Since 2010, Manga has been married to publicist Sirlange Rodrigues Frate, with whom he has two children. He previously served as a missionary for the World Church of God's Power. In his 2023 biography, Governe sua vida e transforme o mundo (English: Govern Your Life and Transform the World), written by Eduardo Bortolossi, he disclosed that he had experienced substance use disorder.

== Political career ==
=== Sorocaba City Councilor (2012–2020) ===
Manga was first elected to Sorocaba City Council in 2012 as a candidate of the Progressistas, receiving 4,778 votes (1.53%). In 2016, was re-elected as a candidate of the now-defunct Democrats with 11,471 votes (3.86%), the highest vote total for a city councilor in Sorocaba's history at the time.

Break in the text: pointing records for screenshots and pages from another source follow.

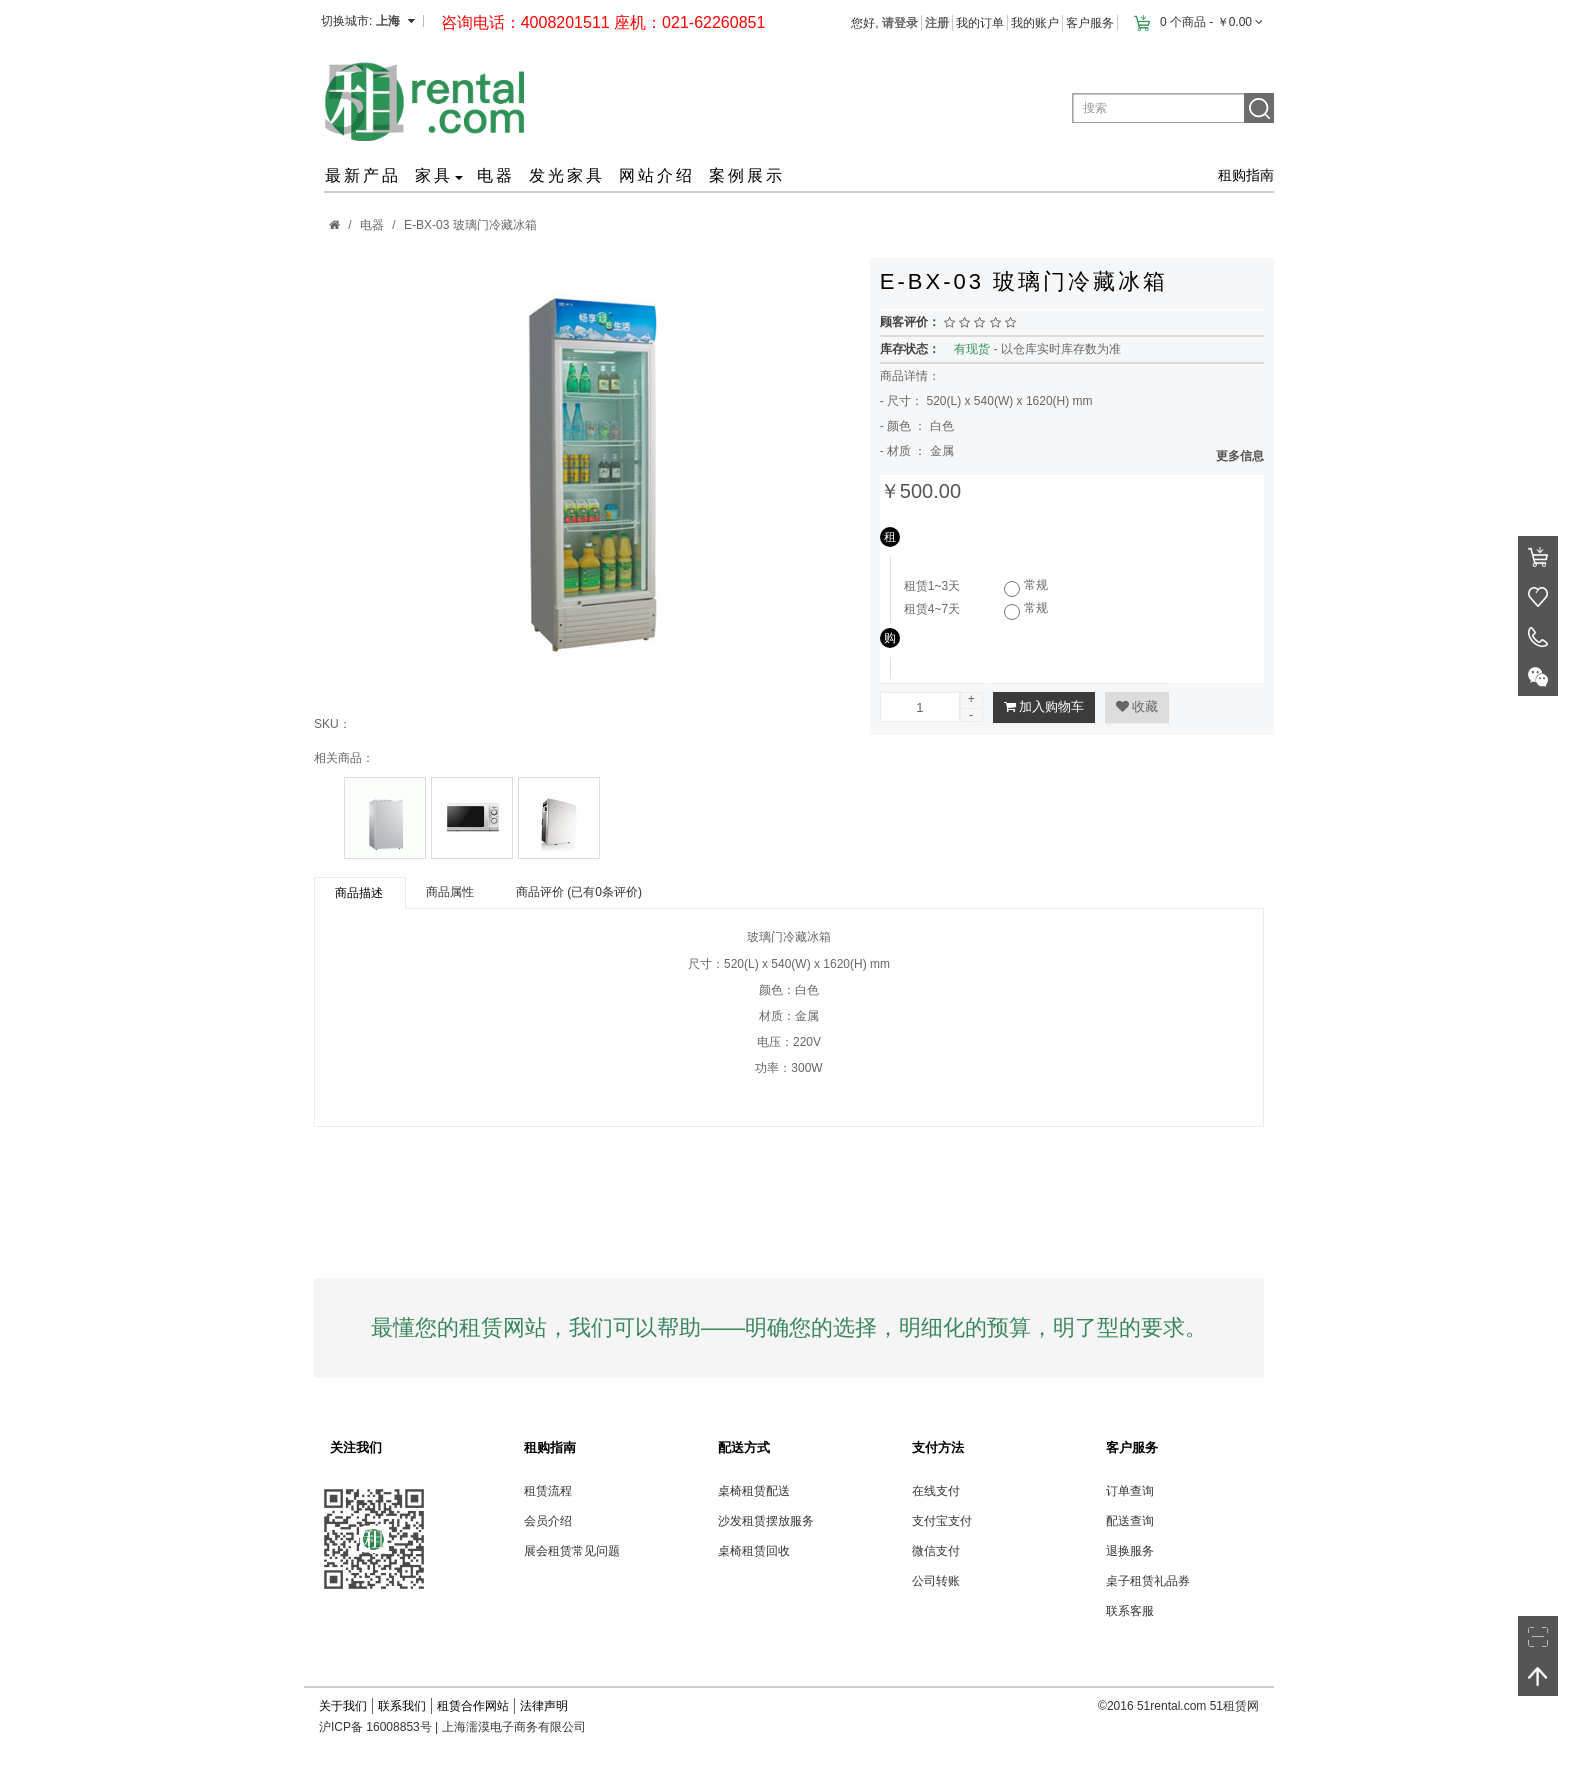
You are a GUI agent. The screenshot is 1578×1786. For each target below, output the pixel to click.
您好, (884, 23)
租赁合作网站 (473, 1706)
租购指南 (1246, 175)
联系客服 (1130, 1611)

=== Mayor of Sorocaba (2020–present) ===
Manga was the Republicans candidate for mayor in the 2020 Sorocaba mayoral election. He was elected in the second round, defeating incumbent Jaqueline Coutinho of the Social Liberal Party (PSL) with 52.58% of the votes. During his tenure, his administration introduced projects such as the distribution of free community umbrellas, the installation of public cellphone charging stations, and the introduction of electric scooters throughout the city.

In 2024, Manga was re-elected in the first round with 73.75% of the vote. Danilo Balas, the candidate of the Liberal Party (PL), finished second, followed by Paulinho do Transporte of the Workers' Party (PT). In October 2024, his administration announced plans to build a skyscraper approximately one kilometre tall with 170 floors. If completed, it would become the tallest building in the world; at the time of the announcement, the tallest building in the city was 141 meters tall with 45 floors. According to the proposal, the project was intended to revitalize the city center and increase tourism.

In January 2025, Manga gained widespread attention on TikTok for videos about his work as mayor. Some media outlets have criticized his social media content, alleging that it used "marketing and misinformation techniques". The following month, the Brazilian Workers' Renewal Party (PRTB) invited him to run as its candidate for governor of São Paulo. The party's president, Leonardo Avalanche, said that it was looking to reorganize around younger political leaders. However, Manga declined the invitation, stating that he iswasan ally of Governor Tarcísio de Freitas, a fellow member of the Republicans.

==== Corruption allegations ====
Since 2022, Operation Copy and Paste has investigated an alleged criminal organization suspected of embezzling public funds allocated to healthcare in cities across the states of São Paulo and Bahia. On April 10, 2025, the Federal Police (PF) executed 28 search and seizure warrants at locations including Sorocaba City Hall, the city's Department of Health, and Manga's home and office. The investigation is related to contracts for the management of the Éden Emergency Care Unit (UPA), which has since been terminated, and the West Zone Pre-Hospital Unit (UPH Oeste), which remained in effect. According to investigators, the outsourcing contracts are collectively worth approximately 100 million reais.

Following a regional court decision, Manga was removed from office on November 6, 2025 and was temporarily replaced by Deputy Mayor Fernando Martins da Costa Neto. He resumed office on March 31, 2026. On May 8, 2026, the Supreme Federal Court voted to overturn his removal and restore his access to City Hall.